- [Selected extract]
↓

The Environmental Protection Agency is starting off the new year claiming progress on cleaning up the nation’s most contaminated toxic land areas, known as Superfund sites.
EPA Administrator Scott Pruitt announced Tuesday that the agency has removed all or parts of seven Superfund sites from the National Priorities List, which includes locations that most urgently need cleanup of toxic chemicals.
"We have made it a priority to get these sites cleaned up faster and in the right way," Pruitt said Tuesday. "By creating a streamlined task force and making major remedy decisions that hold potentially responsible parties accountable for clean up, the Superfund program is carrying out the agency’s mission of protecting human health and the environment more every day."
The EPA says three sites have been completely removed from the priority list, meaning the agency says no further cleanup is needed at them.
The sites are:
• Nutting Truck & Caster Co. in Minnesota, contaminated with trichloroethylene in groundwater.
• Shpack Landfill in Massachusetts, which had contaminated soil, sediment and groundwater.
• Perdido Ground Water Contamination in Alabama, which was contaminated with benzene.
EPA also designated four sites as “partially completed,” where progress has been made, but cleanup efforts are continuing.
The sites are:
• Mystery Bridge Rd/U.S. Highway 20 in Wyoming, which had a groundwater plume and soil that contained benzene, toluene, ethylbenzene and total xylenes.
• Ellisville Site in Missouri, which contained drums full of hazardous materials.
• Omaha Lead in Nebraska, where surface soil was contaminated by deposition of air emissions from historic lead smelting and refining operations.
• The North Penn-Area 6 in Pennsylvania, where soil and groundwater were contaminated with volatile organic compounds.
Pruitt said he has made more progress on cleanups than predecessor Gina McCarthy did last year. The EPA says the agency removed one full site from the priority list in 2016 and portions of another.

↑

- [Activity 1]
In the Superfund article, what was the Perdido Ground Water Contamination site in Alabama contaminated with?
- [Activity 2]
Translate this sentence from the Superfund article into Spanish: "The EPA says three sites have been completely removed from the priority list, meaning the agency says no further cleanup is needed at them."
- [Activity 3]
Resume the Superfund article, picking up right after its last sentence.

- [Available data]
↓

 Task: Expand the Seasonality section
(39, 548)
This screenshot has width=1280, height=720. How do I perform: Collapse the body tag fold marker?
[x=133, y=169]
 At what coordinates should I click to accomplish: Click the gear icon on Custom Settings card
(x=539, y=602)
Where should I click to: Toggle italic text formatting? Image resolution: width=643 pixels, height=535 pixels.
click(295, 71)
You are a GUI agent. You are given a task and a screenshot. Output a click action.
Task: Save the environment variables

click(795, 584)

↑
↓

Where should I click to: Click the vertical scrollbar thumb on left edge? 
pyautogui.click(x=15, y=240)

↑

- [Task result 1]
Benzene.

- [Task result 2]
La EPA afirma que tres sitios han sido eliminados por completo de la lista de prioridades, lo que significa que, según la agencia, no se necesita ninguna limpieza adicional en ellos.

- [Task result 3]
But the EPA in previous years achieved similar or higher cleanup records. The EPA removed seven sites from the priority list in 2015, 15 sites in 2014 and 12 sites in 2013.
Speeding up cleanup of Superfund sites has been one of Pruitt’s main goals.
Early in his EPA tenure, Pruitt appointed a task force to study the Superfund program, adopting 42 recommendations and saying he wanted to create a list of the most dangerous sites.
Last month, the EPA released a list of 21 Superfund sites that it said the agency will target “for immediate and intense attention.”
Critics note that President Trump's proposed EPA budget for 2018 would cut funding for the Superfund program by about 25 percent and 31 percent of EPA funding overall. Critics also worry that focusing on speeding up the cleanup process at particular high-priority sites could result in inadequate cleanups at other sites.
“Progress on Superfund sites is urgently needed,” said Nancy Loeb, director of the Environmental Advocacy Center at Northwestern University's Pritzker School of Law. “But speed is not the only measure of success. What matters most is that these sites are truly cleaned up and that people living near them are protected.”
More than 1,300 Superfund sites exist nationwide.